Problem statement ▸ Reproduce the listing from the line with "Where should I click to: Swap" up to and including the line with "(x=350, y=131)", without any of the pictures.

────

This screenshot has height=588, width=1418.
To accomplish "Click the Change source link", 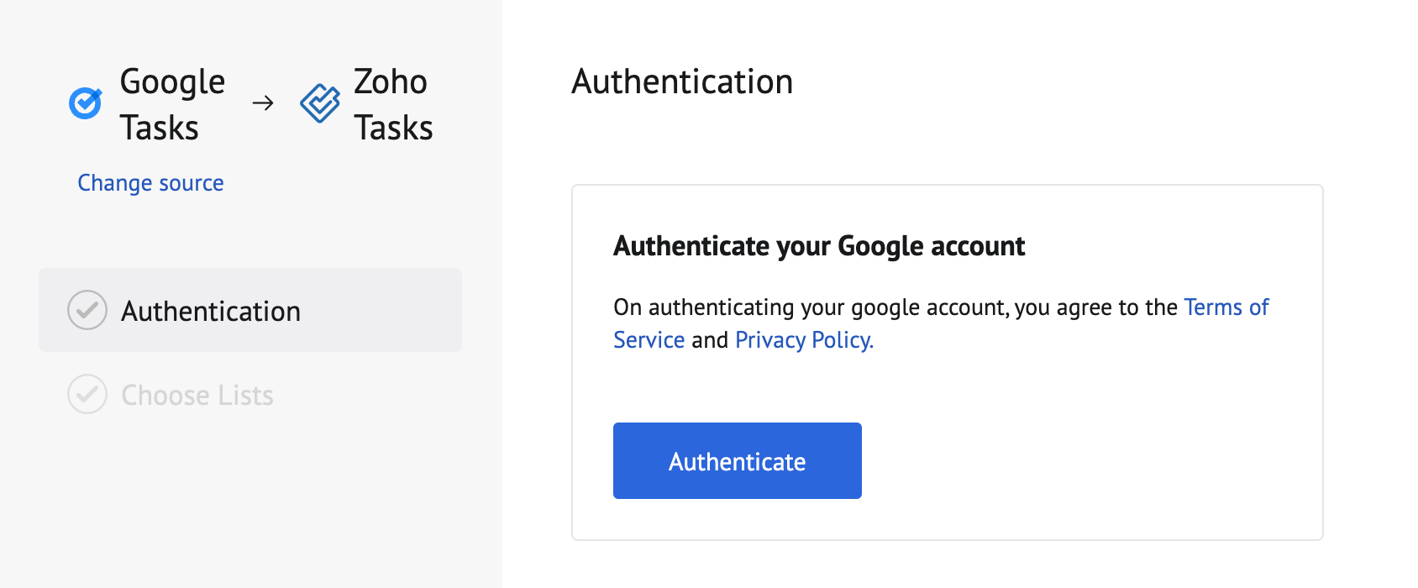I will click(150, 182).
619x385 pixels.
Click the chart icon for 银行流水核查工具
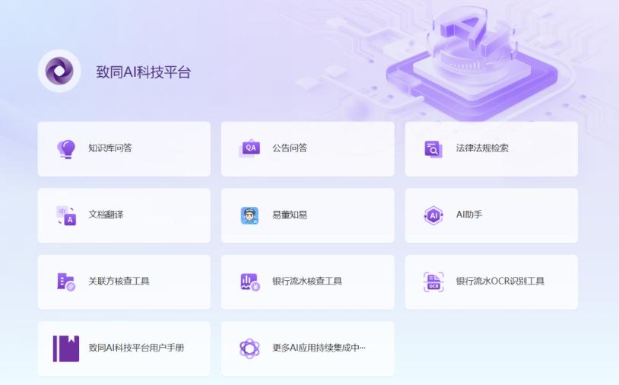coord(249,282)
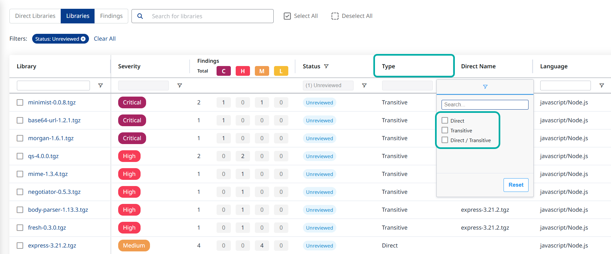Open the Severity column filter icon
611x254 pixels.
pyautogui.click(x=180, y=86)
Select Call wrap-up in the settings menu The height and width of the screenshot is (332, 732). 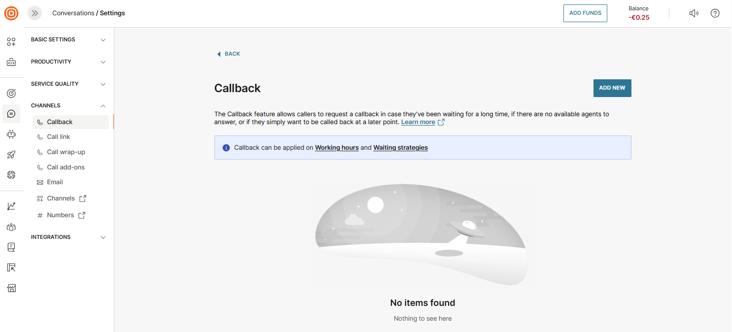[66, 152]
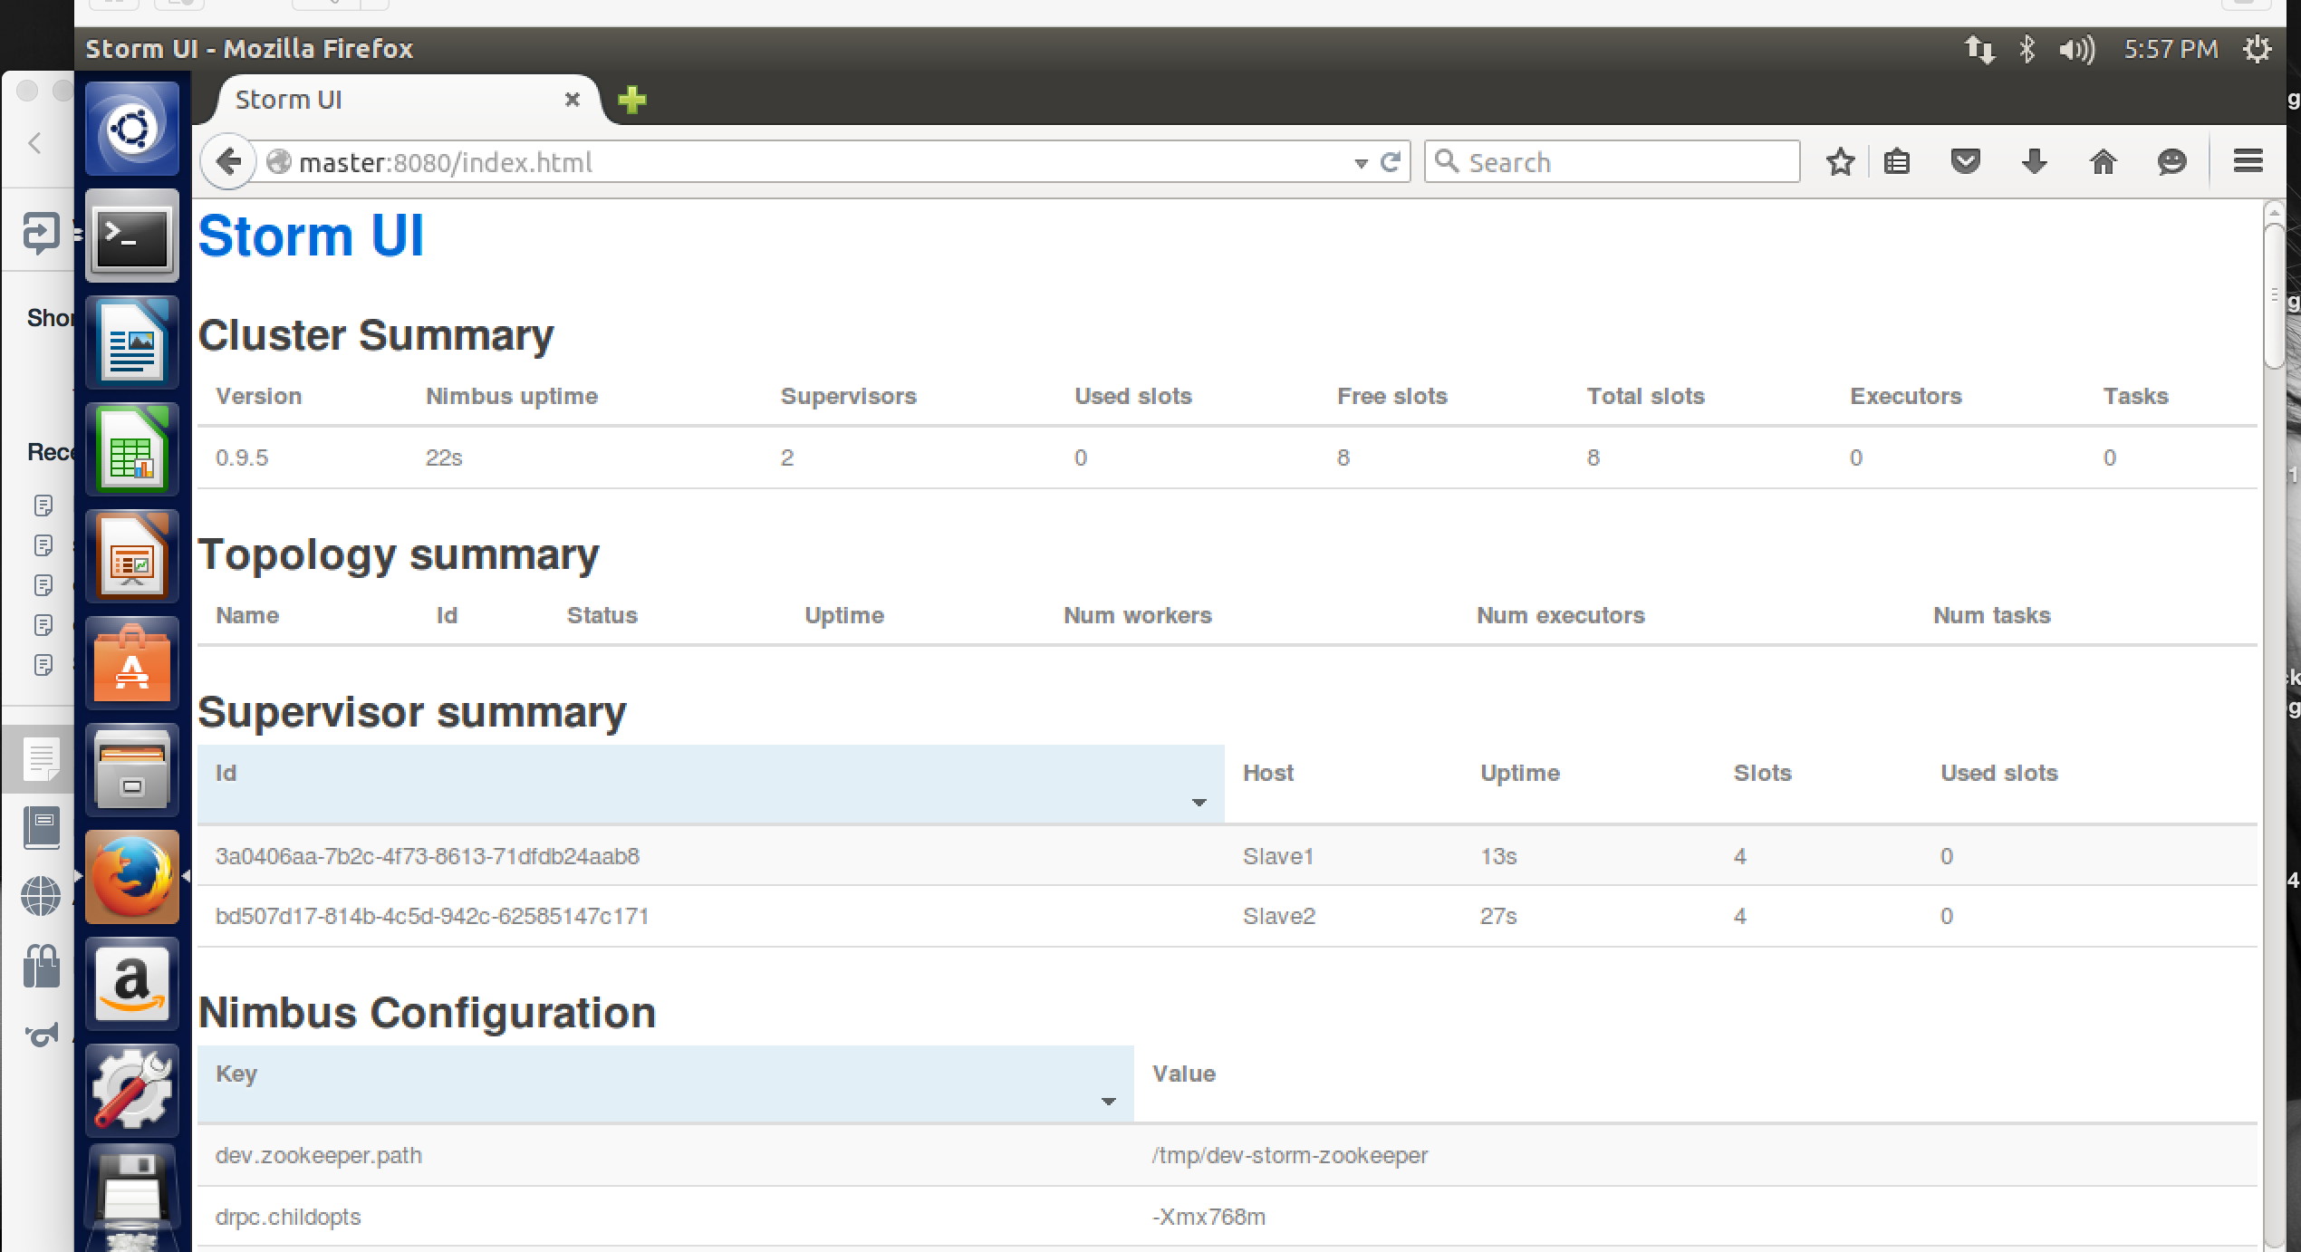Click on Slave1 host link
Image resolution: width=2301 pixels, height=1252 pixels.
pos(1276,854)
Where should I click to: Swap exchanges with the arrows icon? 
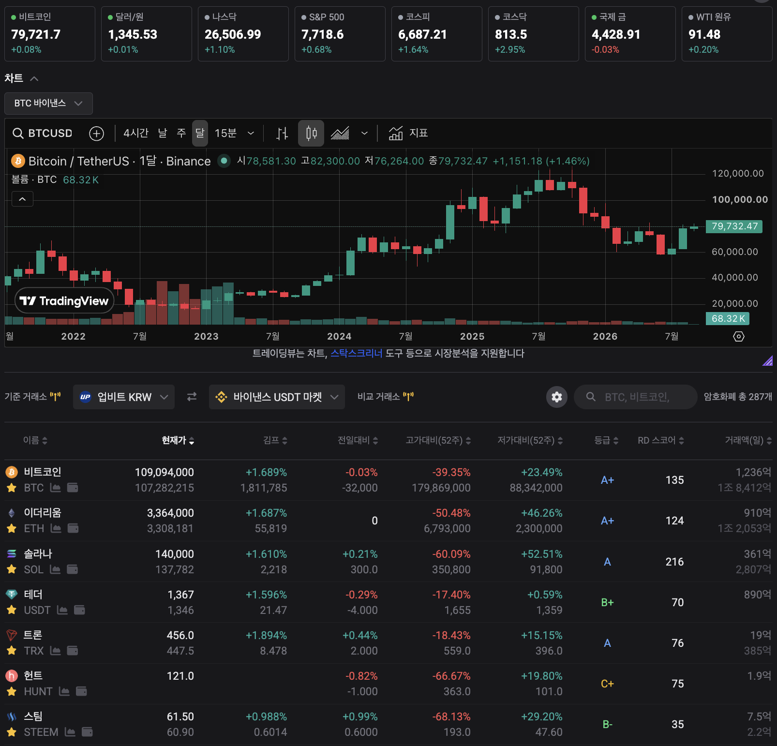(x=192, y=397)
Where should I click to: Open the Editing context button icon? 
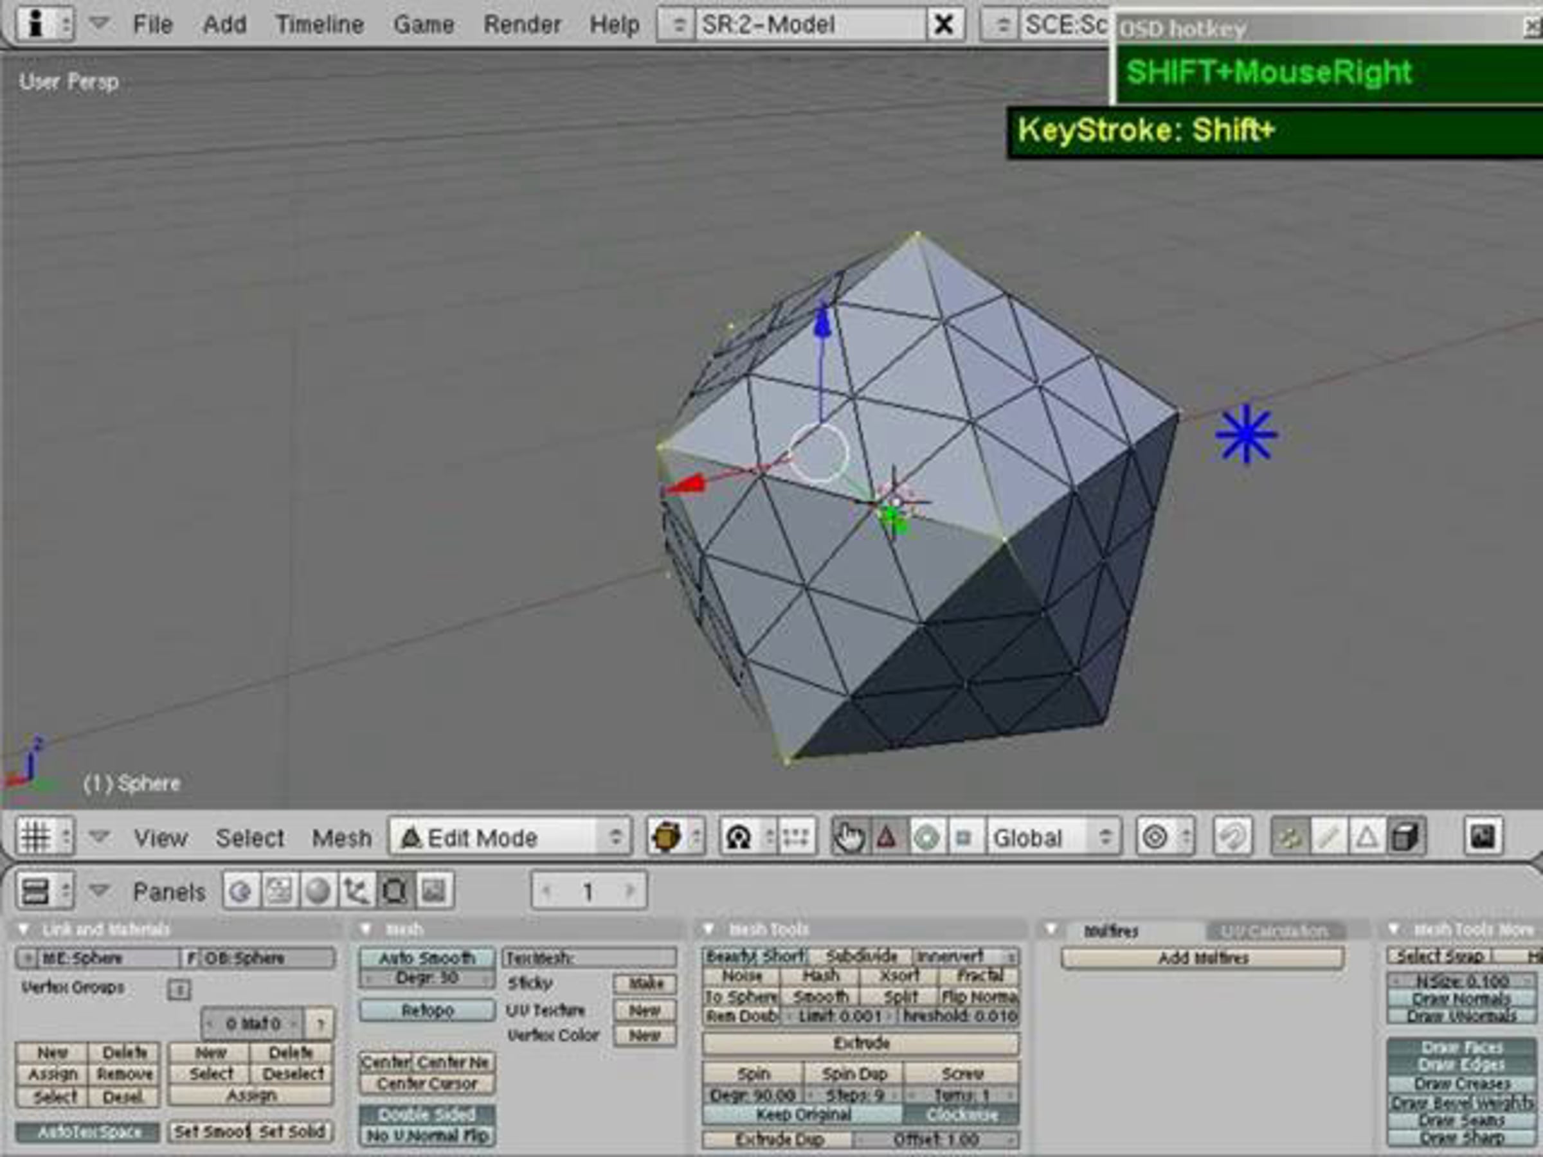(x=395, y=891)
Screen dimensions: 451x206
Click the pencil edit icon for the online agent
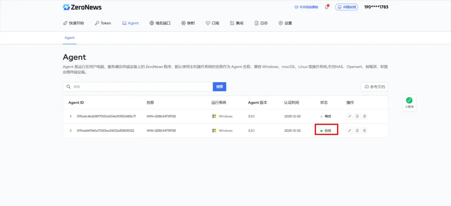(x=350, y=131)
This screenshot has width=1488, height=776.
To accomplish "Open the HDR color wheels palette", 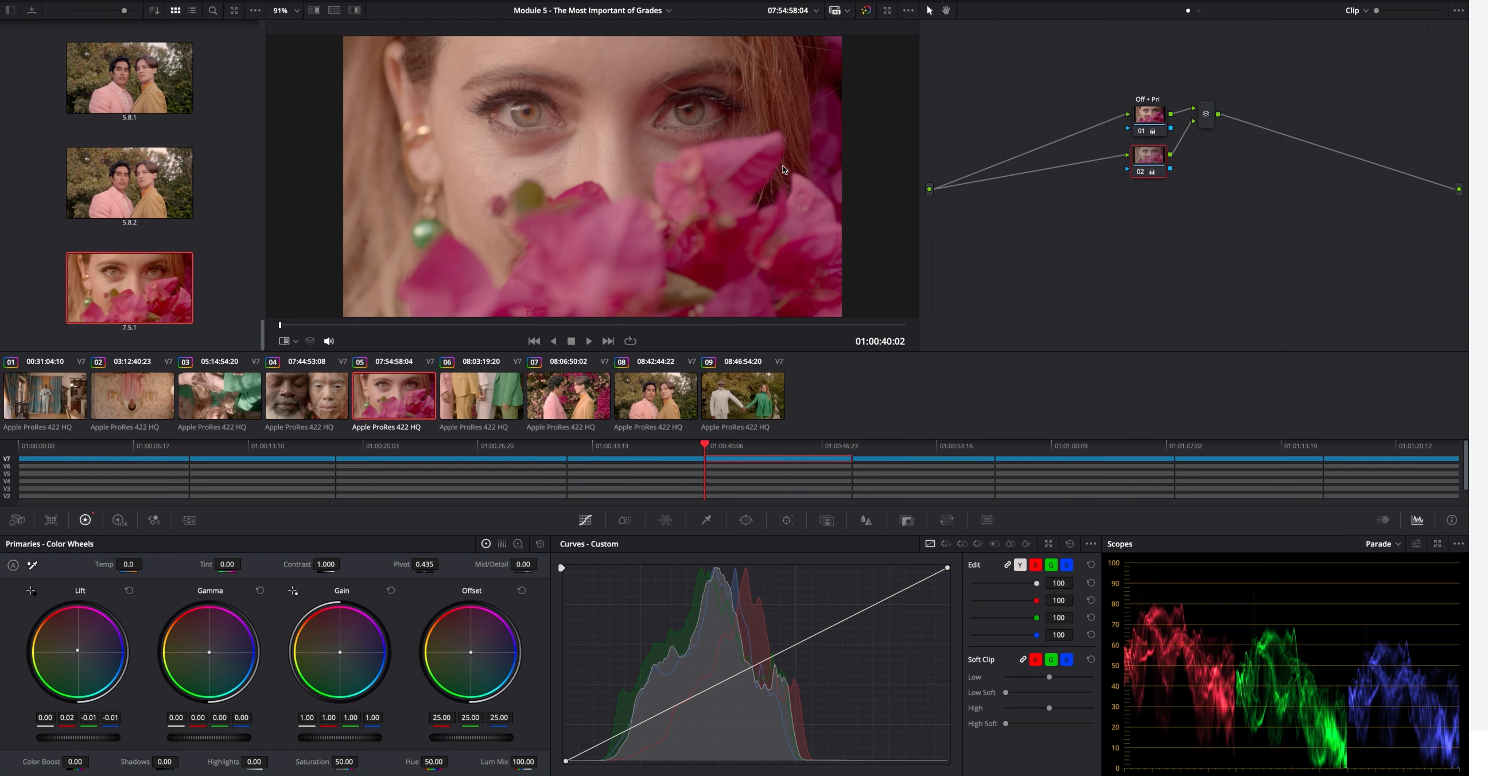I will [120, 521].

────

Response to the task ▸
Where should I click to: Swap exchanges with the arrows icon? 
(x=192, y=397)
Where should I click to: Open the Editing context button icon? 
(x=395, y=891)
Screen dimensions: 451x206
Click the pencil edit icon for the online agent
(x=350, y=131)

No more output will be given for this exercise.